Wait a minute! 'Great' ... 'recalibrate' .. do I see a new folk song in my future?
Don't worry, I won't sing. Besides I got my copy of YouTube for Dummies, and realize I now need a copy of Reading YouTube For Dummies, for Dummies.
I was very disappointed in Peter Manbridge's interview with Stephen Harper. I usually like Mansbridge. He's not your normal Conservative Hawker, but where were the tough questions? Everything was so sugar coated my teeth ached just listening to it.
Shhhh! Stephen Harper is ‘recalibrating'
The Globe and Mail
Which is a sensible thing for a leader to devote himself to – if he's confronting a Borg Cube
Tabatha Southey
January 09, 2010
Twice during his interview with Peter Mansbridge, Stephen Harper used the word “recalibrate” to describe what the Prime Minister planned to do now that he's prorogued Parliament.
It took Mr. Mansbridge a while to get to the apparently delicate question of the proroguing of Parliament because the more pressing matter of body scanners at airports had to be addressed first.
This issue conveniently deflected any attention that Mr. Harper's decision to suspend government – a move that was revealed during the holiday, after five Canadians were killed in Afghanistan, on the day we learned the lineup for the Olympic hockey team – was receiving.
Which wasn't much.
I'm fairly sure that were it now swimsuit season, instead of directly after the holidays, a time when some people are feeling heavy, Canada's response to the body scanners might have been closer to indifference. But then I'm also reasonably sure that indifference isn't what the government was shooting for with its rather dramatic scanner rollout.
Still, Mr. Harper took Mr. Mansbridge's questions about proroguing in his stride. It's almost as if he considered them to be reasonable ones. It wasn't entirely clear that Mr. Mansbridge thought so. His questions about the motivation for proroguing came surrounded in a flock of qualifiers – he might as well have been asking a starlet eagerly promoting her new film about a recent, tabloid-rumoured breakup with George Clooney.

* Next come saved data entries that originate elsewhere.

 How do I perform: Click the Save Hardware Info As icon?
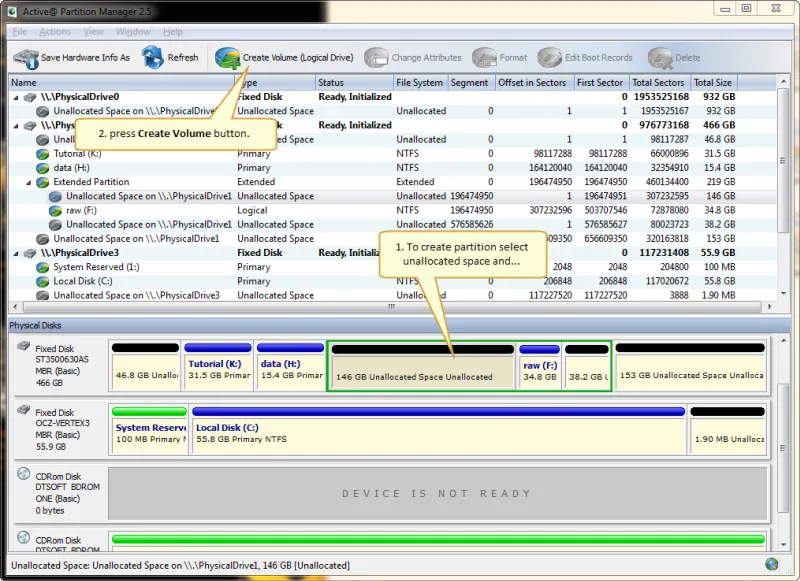[25, 58]
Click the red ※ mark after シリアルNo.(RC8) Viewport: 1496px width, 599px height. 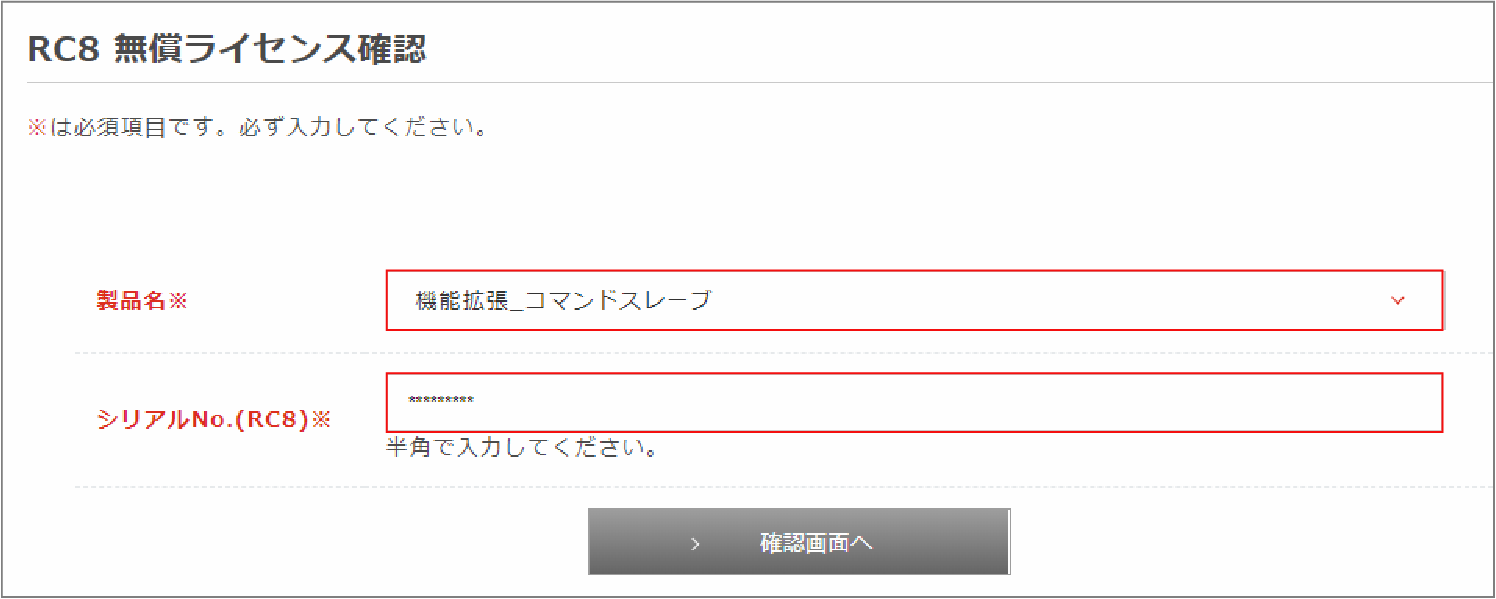click(x=320, y=420)
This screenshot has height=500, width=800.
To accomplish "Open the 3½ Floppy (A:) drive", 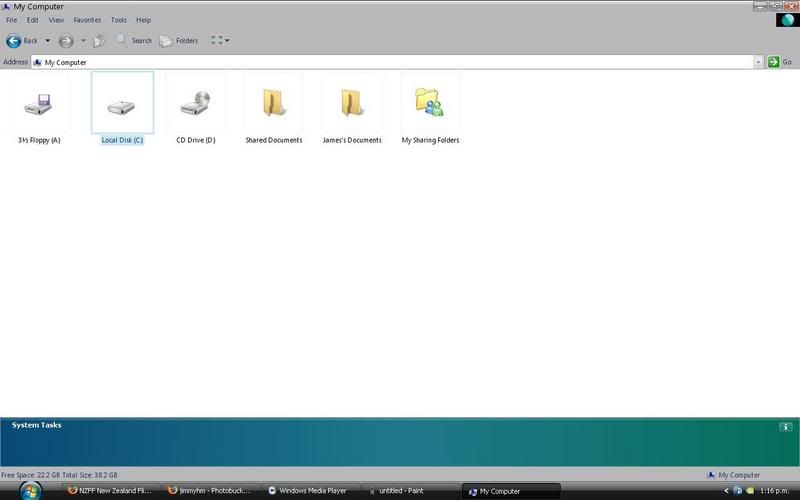I will (39, 104).
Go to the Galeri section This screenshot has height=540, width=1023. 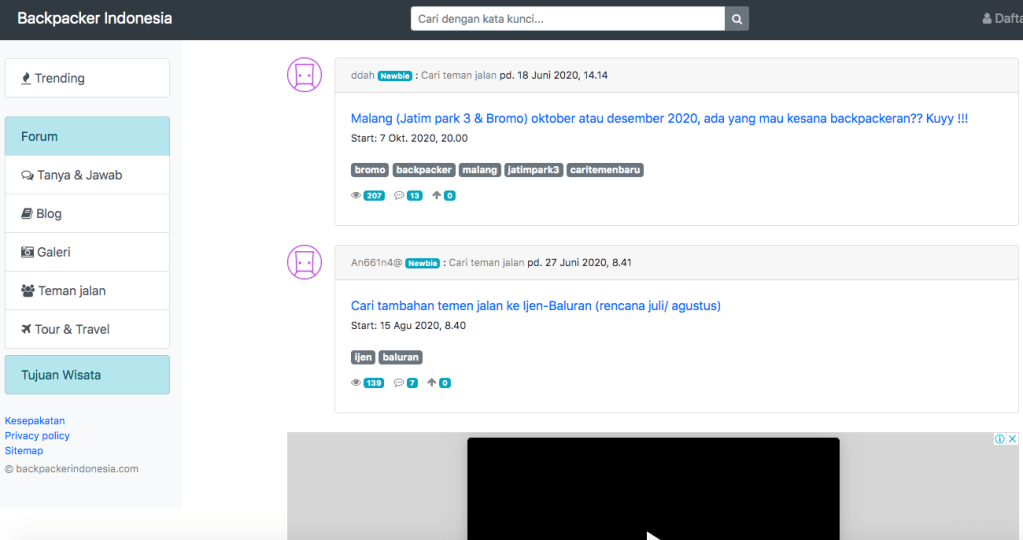[87, 252]
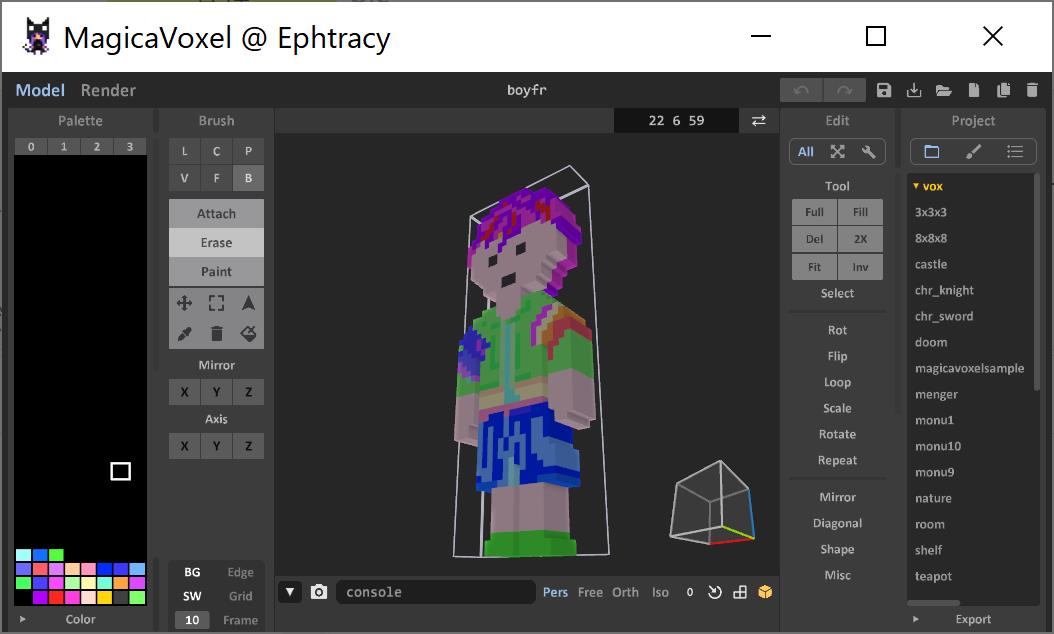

“What do you say to those, outside of the political process, who look at what's happened here – second time in a year, different circumstances in both cases – but the argument being made by many, I mean, you know you can't pick up a story on this issue without somebody referring to the Afghan detainee issue, saying that that's really the reason you and your government wanted to stop the investigative work of the committee?” Mr. Mansbridge said.
His words have a “my producers want me to ask” tone, don't they?
Also, I'd prefer that interviewers not ask, “What do you say to … ?” or “How do you respond to … ?” On principle, ask for the truth and then listen to whatever someone chooses to answer to a particular allegation.
Mr. Harper dismissed the question by saying, “I think polls have been pretty clear, Peter, that that's not on the top of the radar of most Canadians.”
Yet polls were not what he was being quizzed about. There was a brief rally from Mr. Mansbridge on this point before he allowed Mr. Harper to return to the economy, which is his comfort zone.
“We're in a very different kind of economic year and that's what we're adjusting to,” Mr. Harper explained, ostensibly choosing to answer the proroguing question this way: “I don't think it makes sense for a session of Parliament to go on and on without the government periodically re-examining its overall agenda.”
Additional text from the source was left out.